Each line in these records that contains "target" counts once. Give the number only.

DATA PROVIDED:
================================
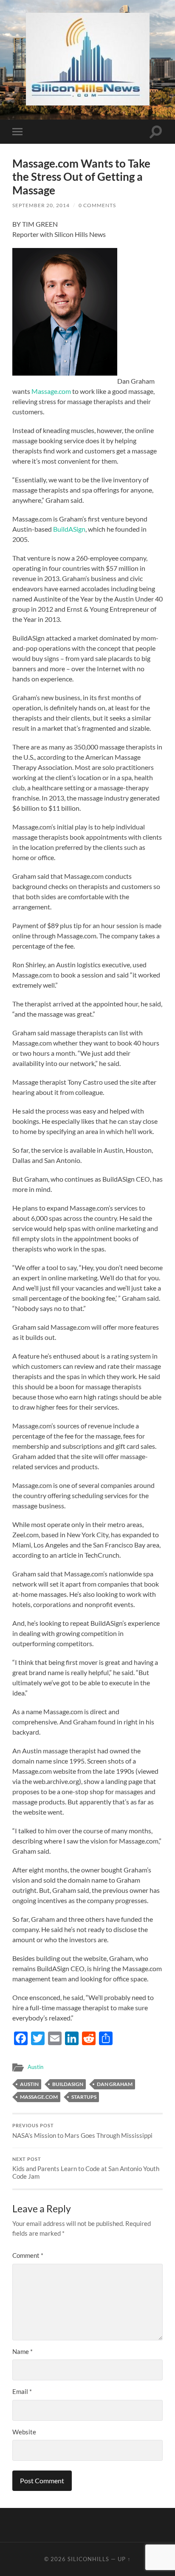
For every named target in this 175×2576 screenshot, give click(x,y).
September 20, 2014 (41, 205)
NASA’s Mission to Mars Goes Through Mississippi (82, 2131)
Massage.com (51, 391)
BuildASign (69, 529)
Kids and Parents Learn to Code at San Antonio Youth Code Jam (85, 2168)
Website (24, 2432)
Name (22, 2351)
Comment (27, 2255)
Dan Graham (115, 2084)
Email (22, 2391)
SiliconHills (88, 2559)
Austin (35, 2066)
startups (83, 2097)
================================
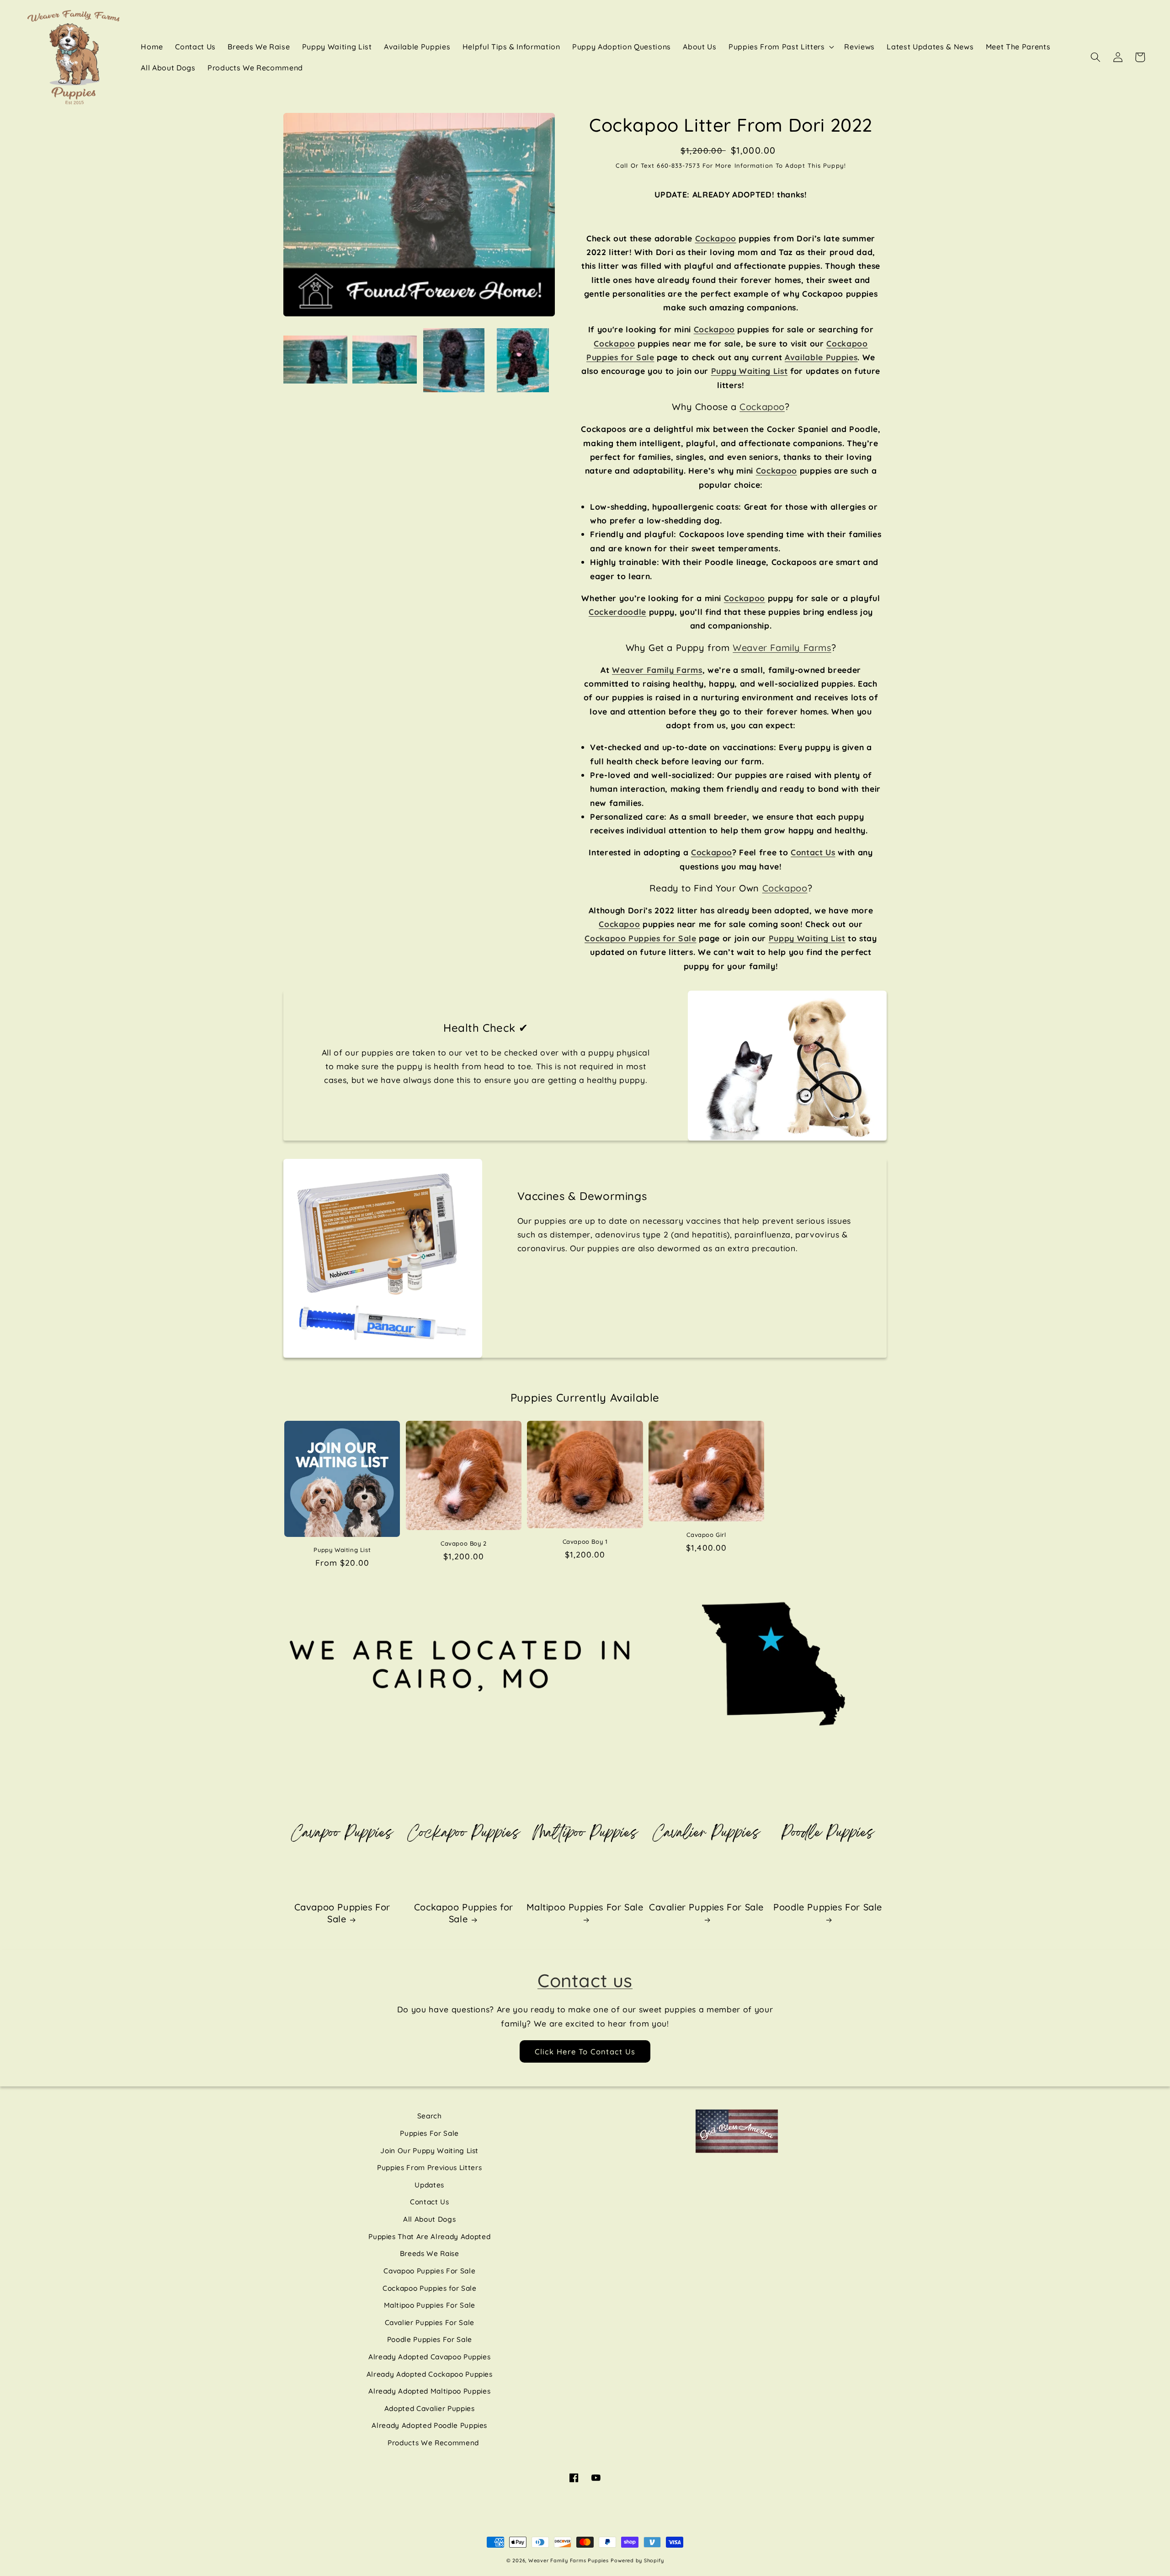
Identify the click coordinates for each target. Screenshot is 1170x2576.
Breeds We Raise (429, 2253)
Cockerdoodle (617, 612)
================================
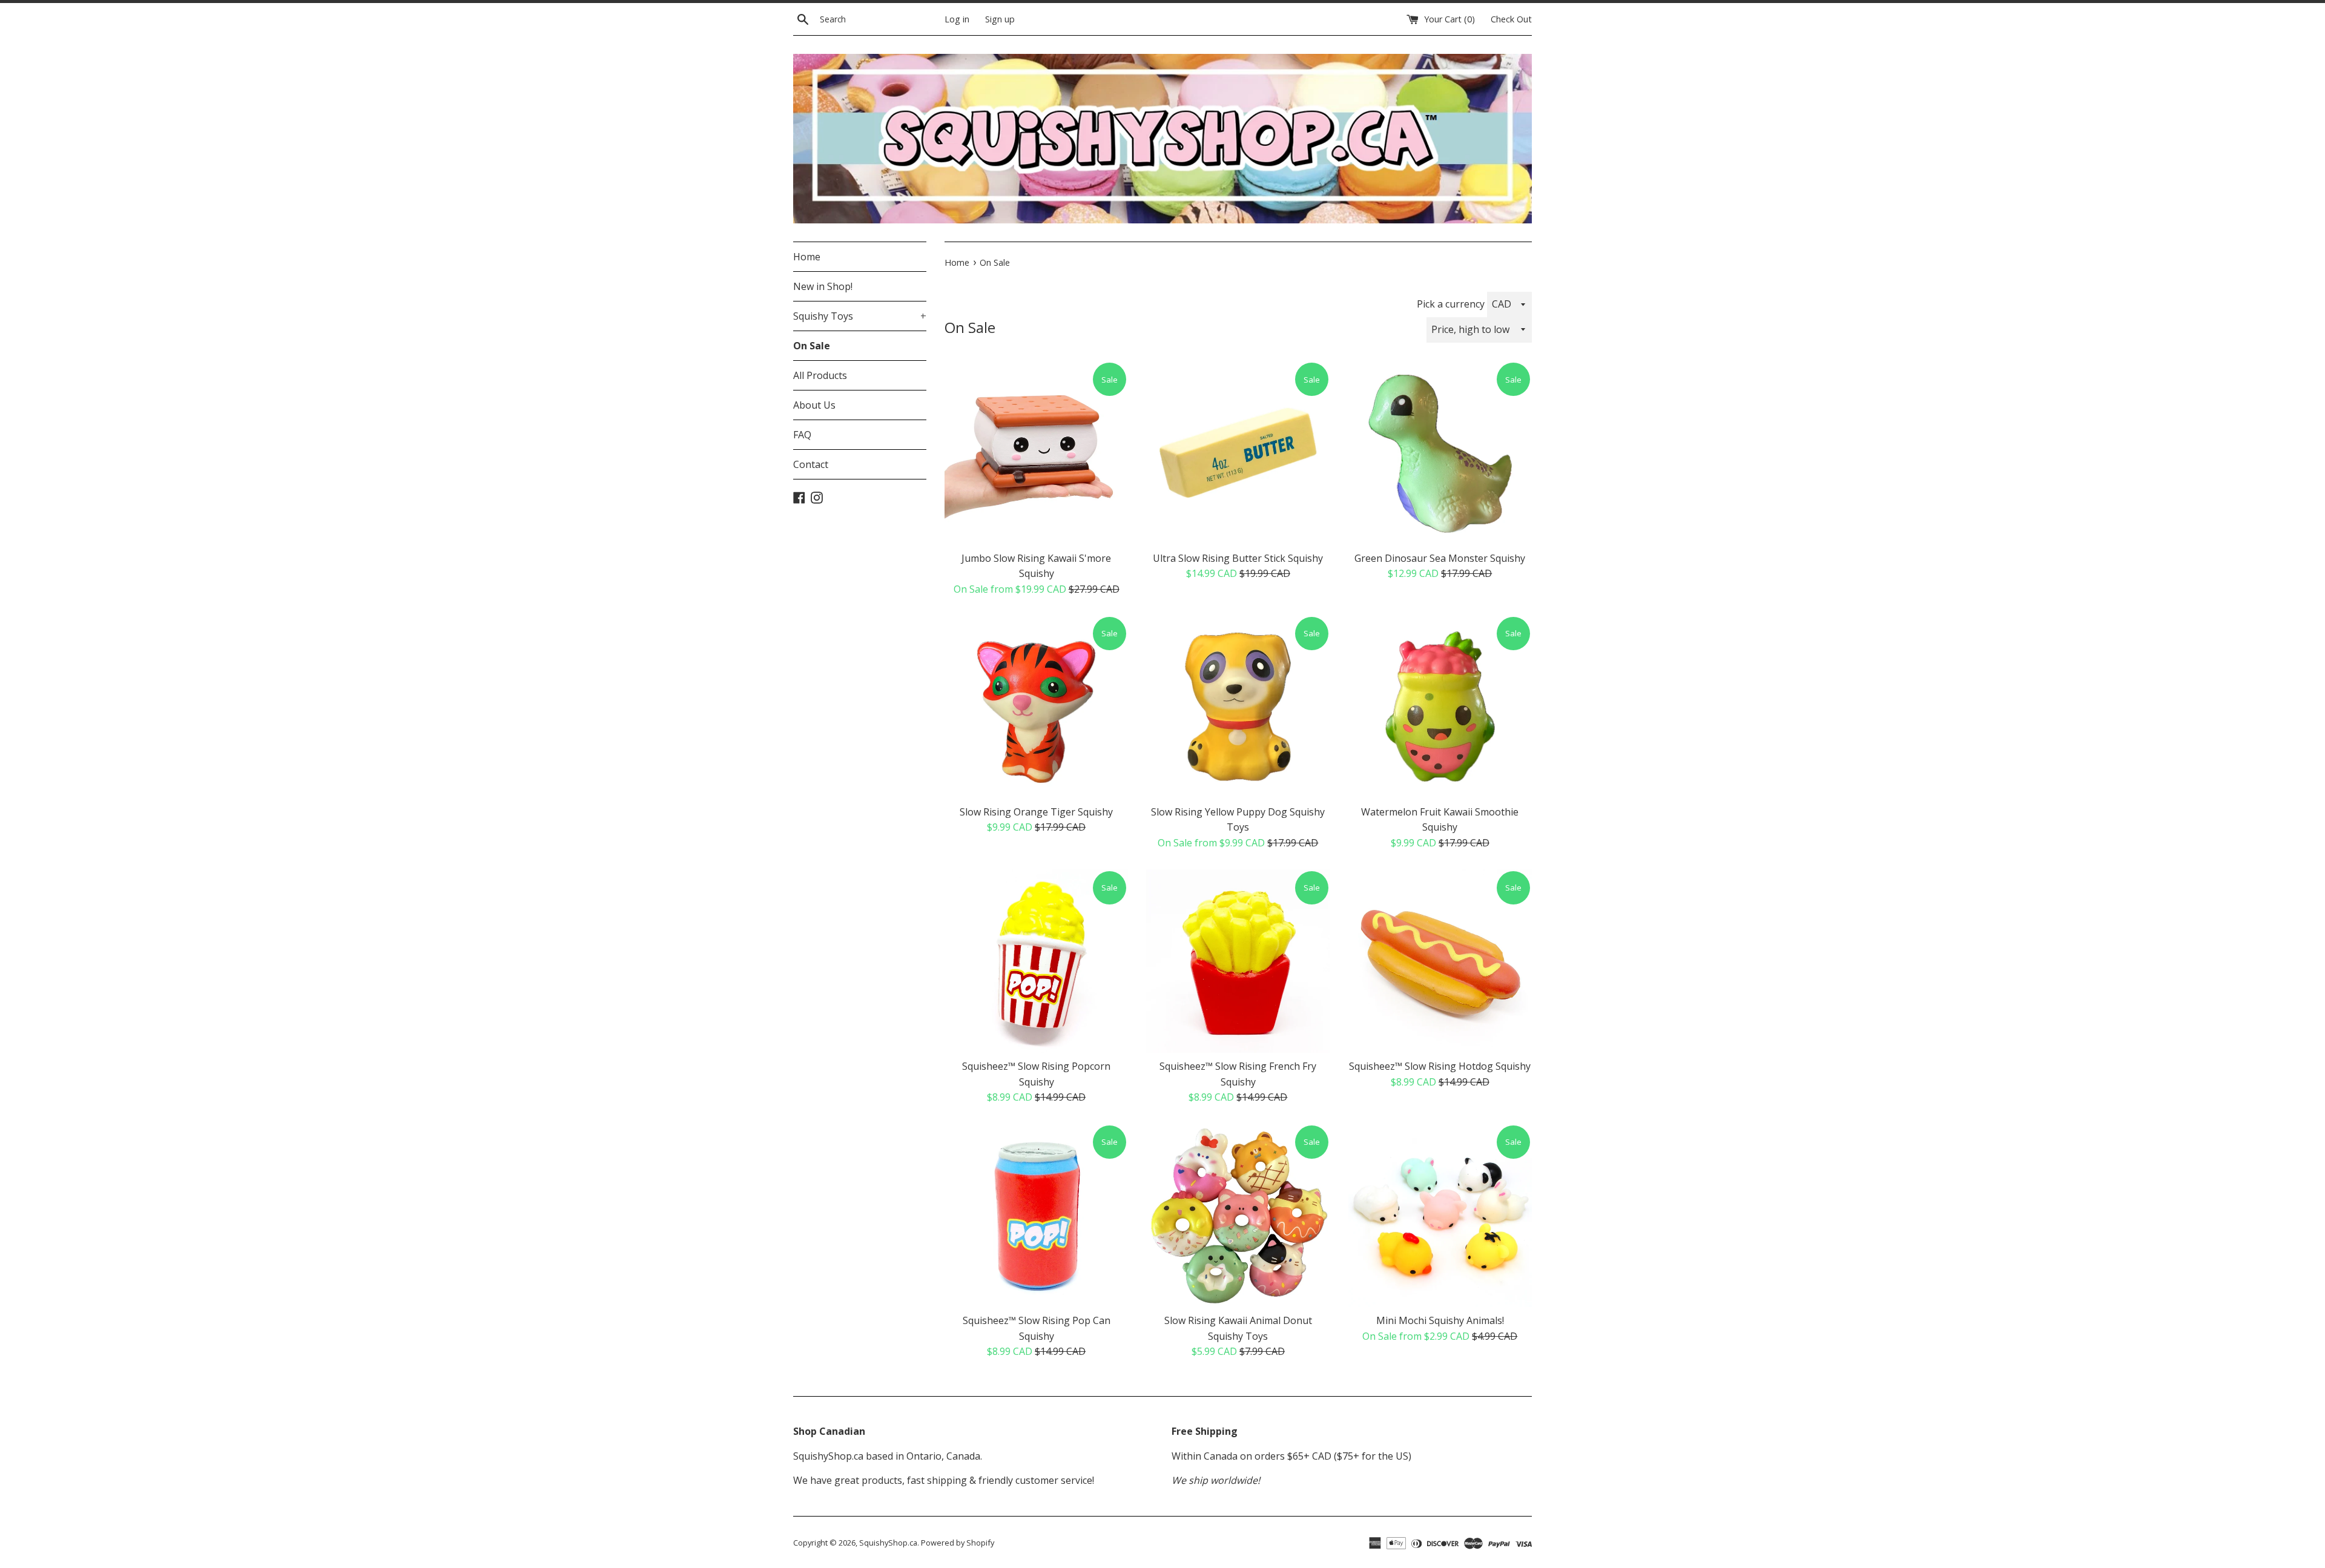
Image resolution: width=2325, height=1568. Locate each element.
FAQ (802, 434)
================================
SOLUTION TO THE PROBLEM:
2